Could you copy out the lines of the material from the one containing "Given: Click the 0.052 p value cell" through the end, both included, keeping them exactly the same and leaving out the pictures?

[Items start]

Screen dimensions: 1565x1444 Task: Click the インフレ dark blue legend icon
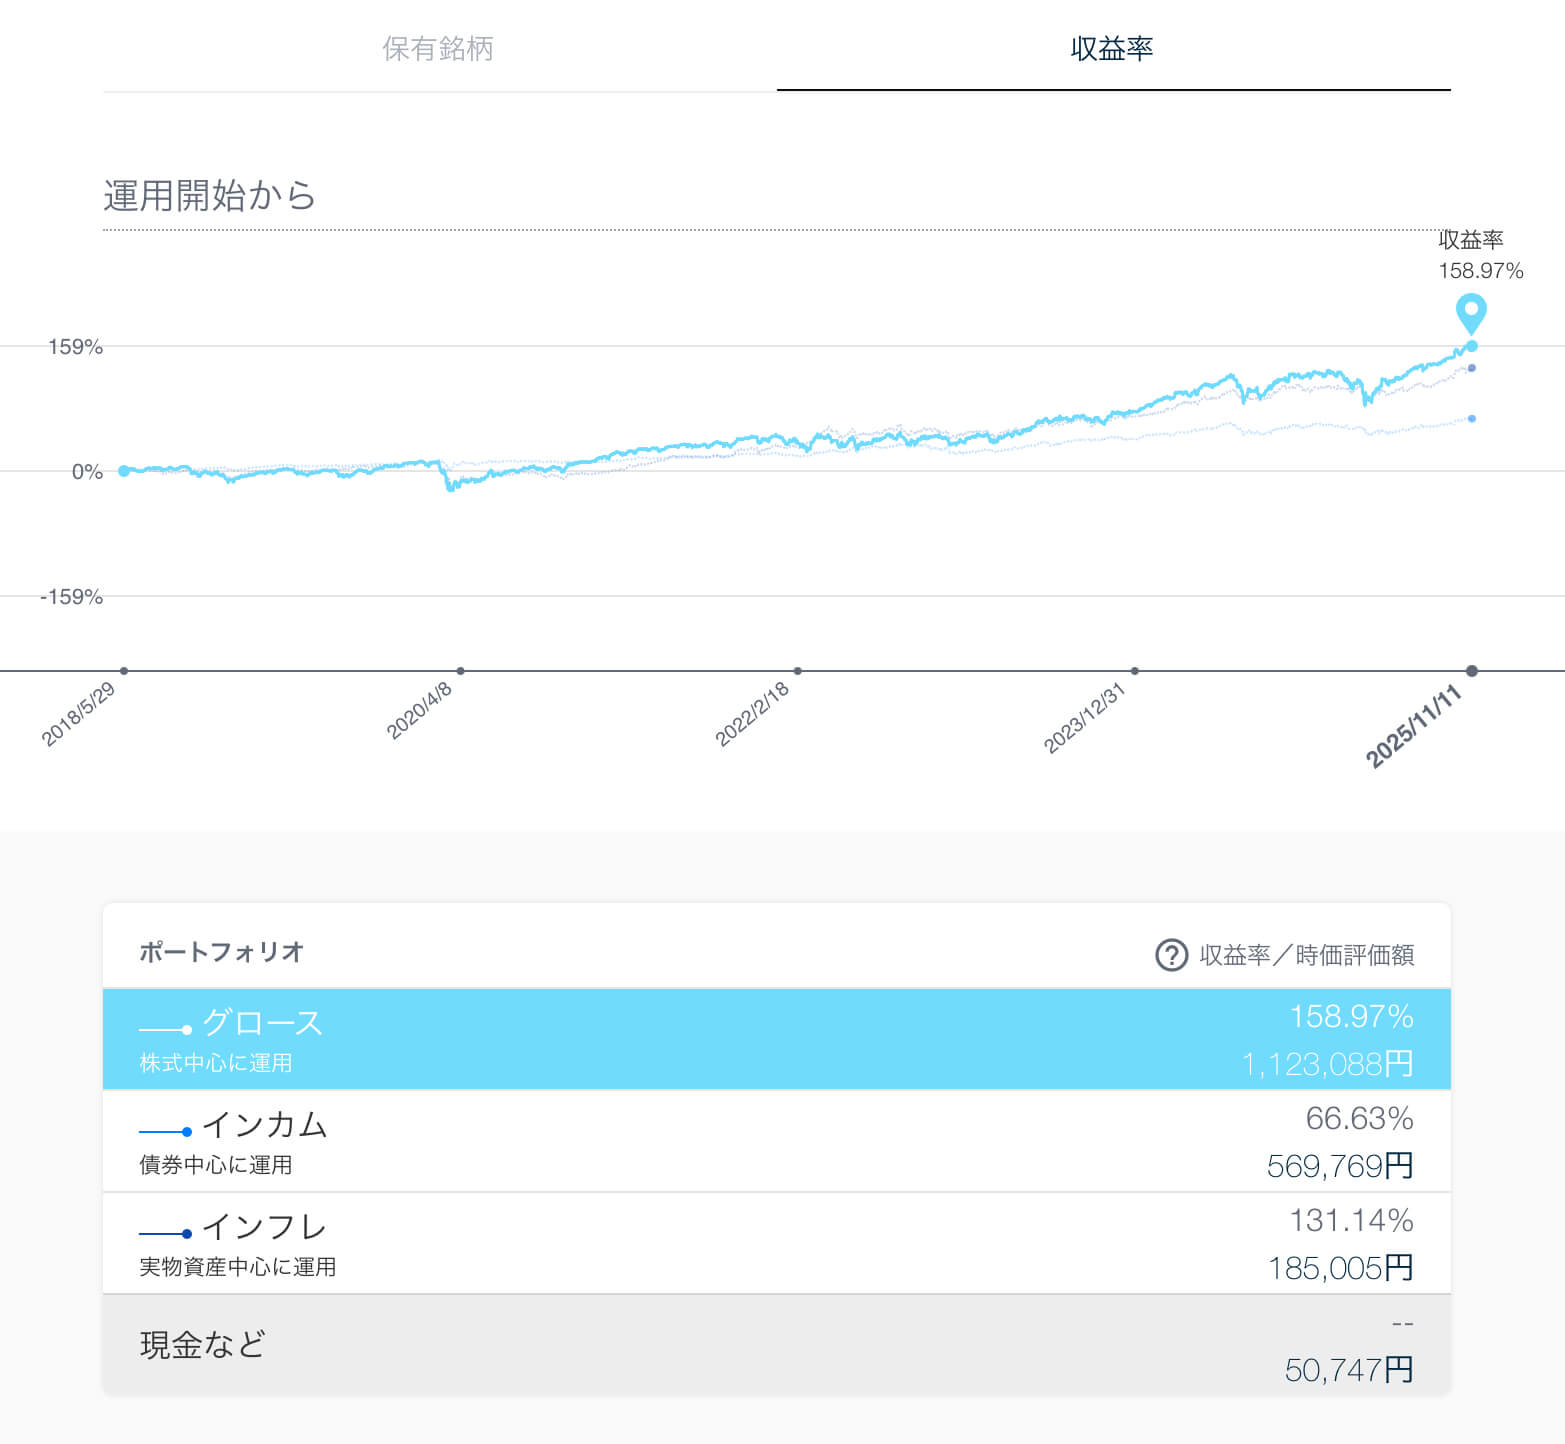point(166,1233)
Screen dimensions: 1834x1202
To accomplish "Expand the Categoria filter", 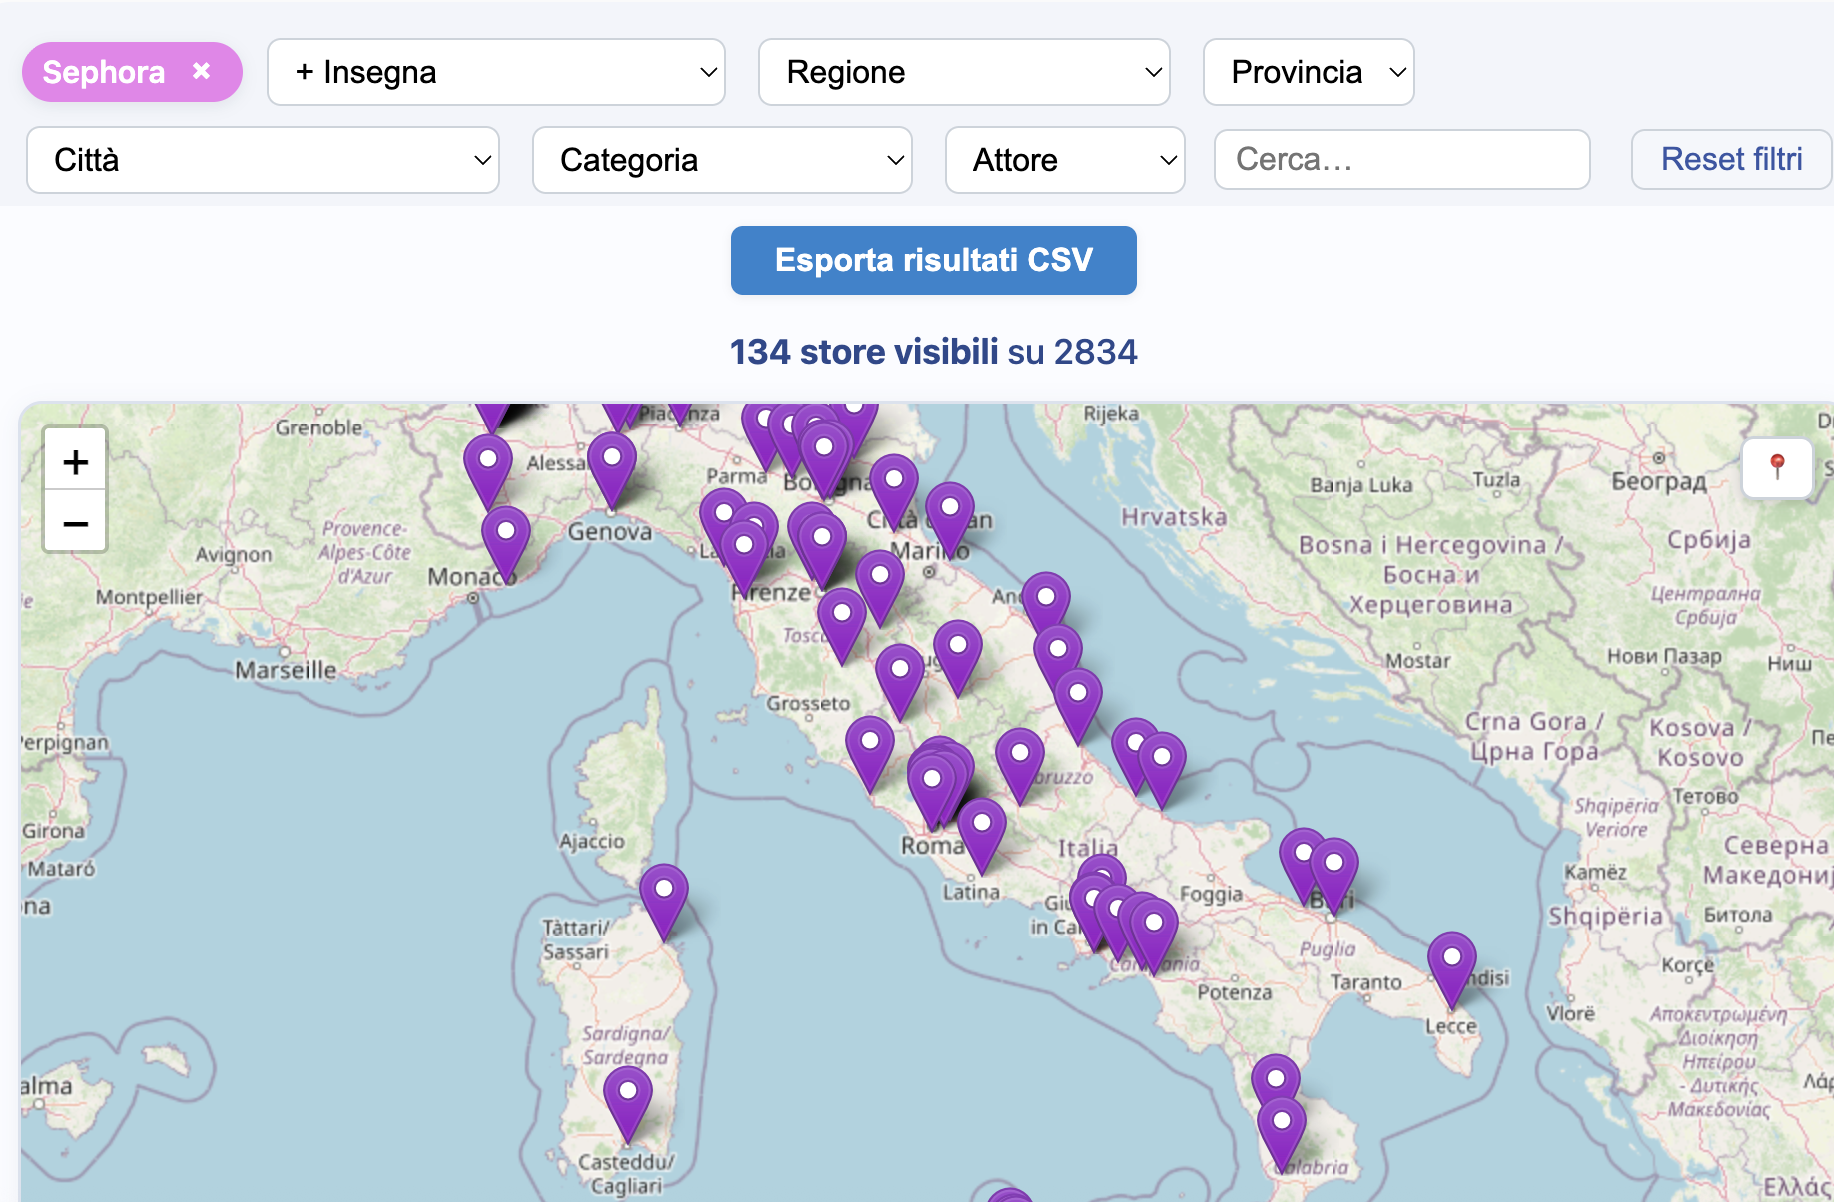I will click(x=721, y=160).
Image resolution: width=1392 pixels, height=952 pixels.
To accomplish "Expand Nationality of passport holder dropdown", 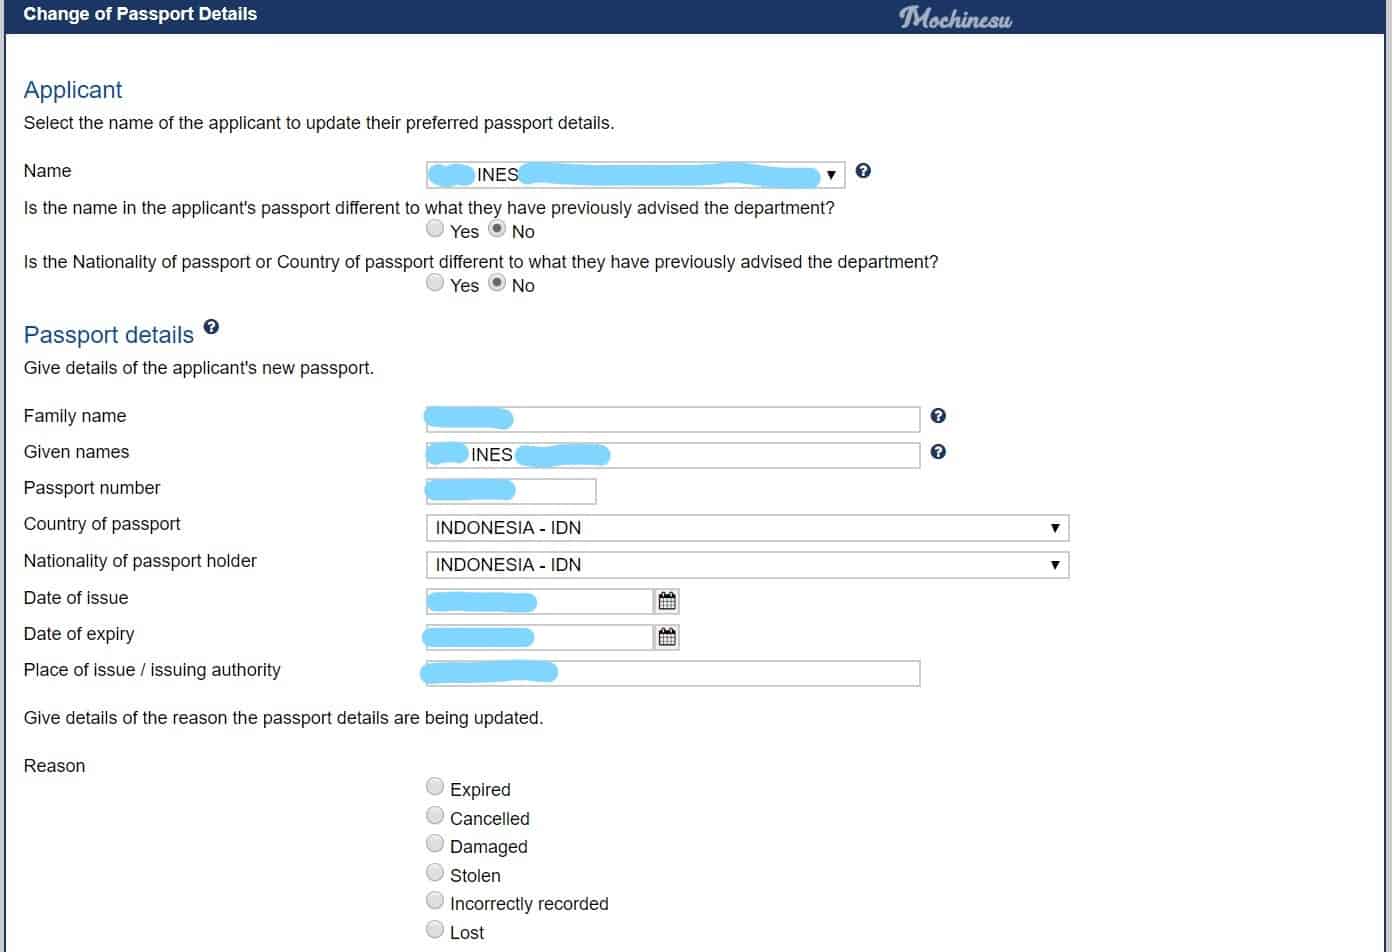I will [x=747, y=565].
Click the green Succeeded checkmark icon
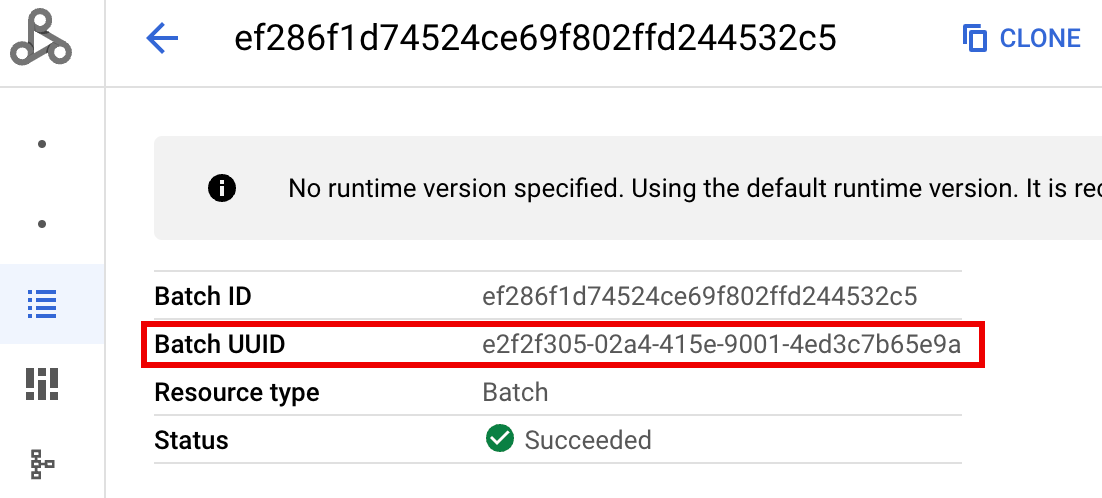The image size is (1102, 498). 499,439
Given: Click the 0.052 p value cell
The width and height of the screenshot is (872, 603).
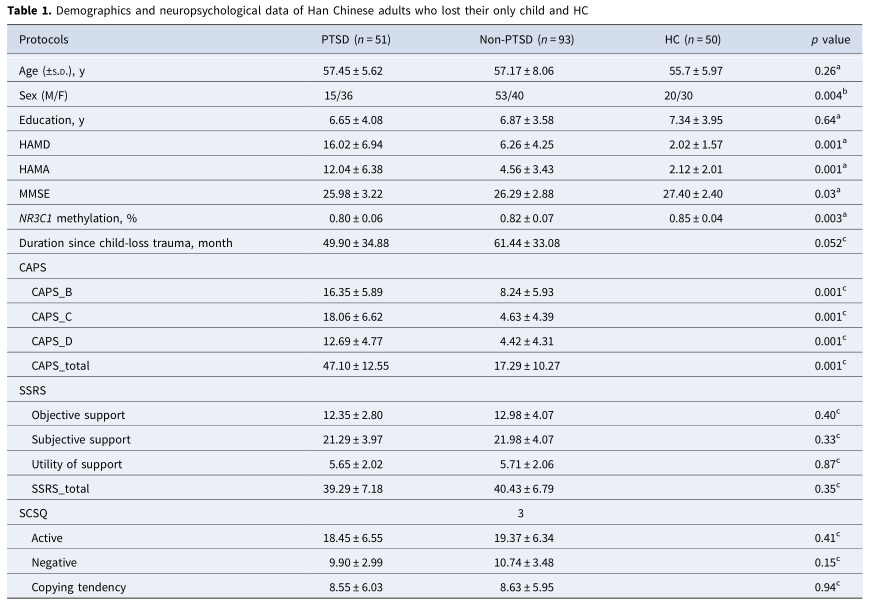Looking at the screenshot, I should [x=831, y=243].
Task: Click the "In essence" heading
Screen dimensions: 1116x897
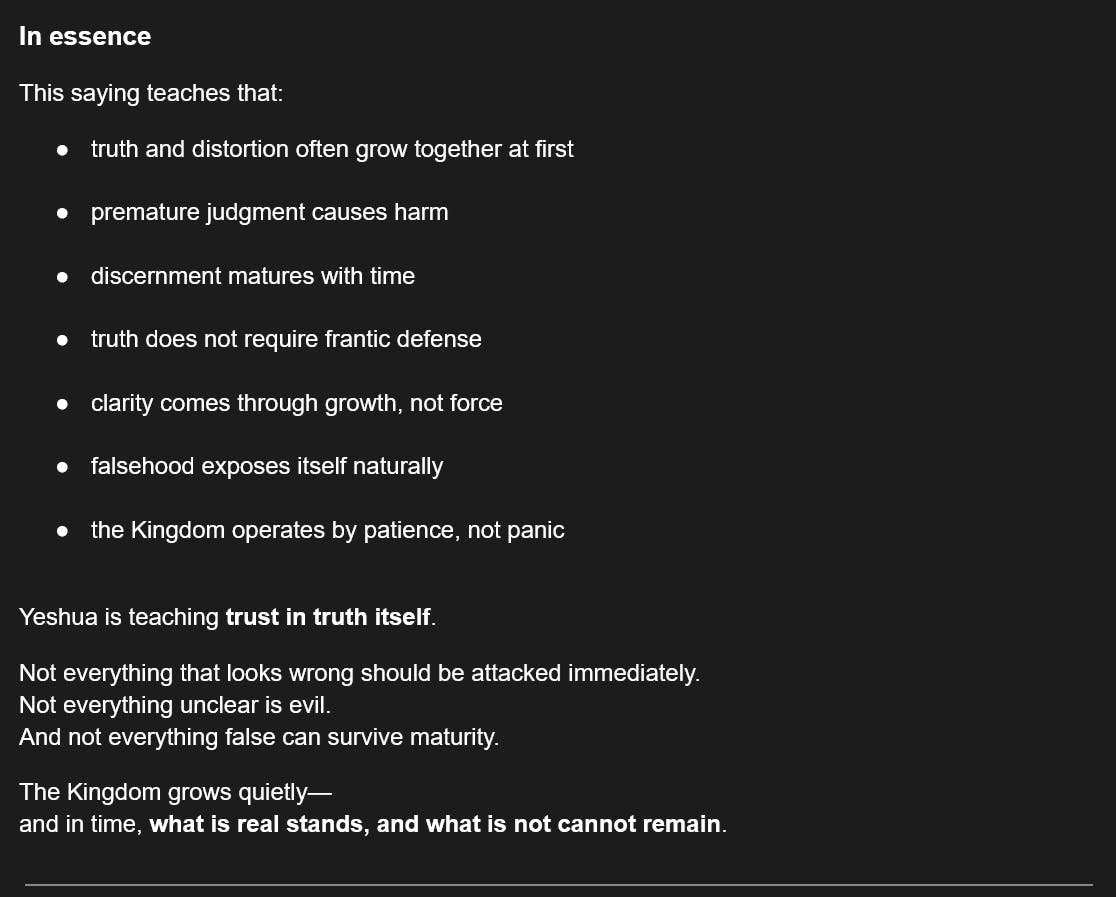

[Items end]

Worked answer
Given: Click the 0.052 p value cell
The width and height of the screenshot is (872, 603).
Looking at the screenshot, I should [x=831, y=243].
Task: Click the "In essence" heading
Screen dimensions: 1116x897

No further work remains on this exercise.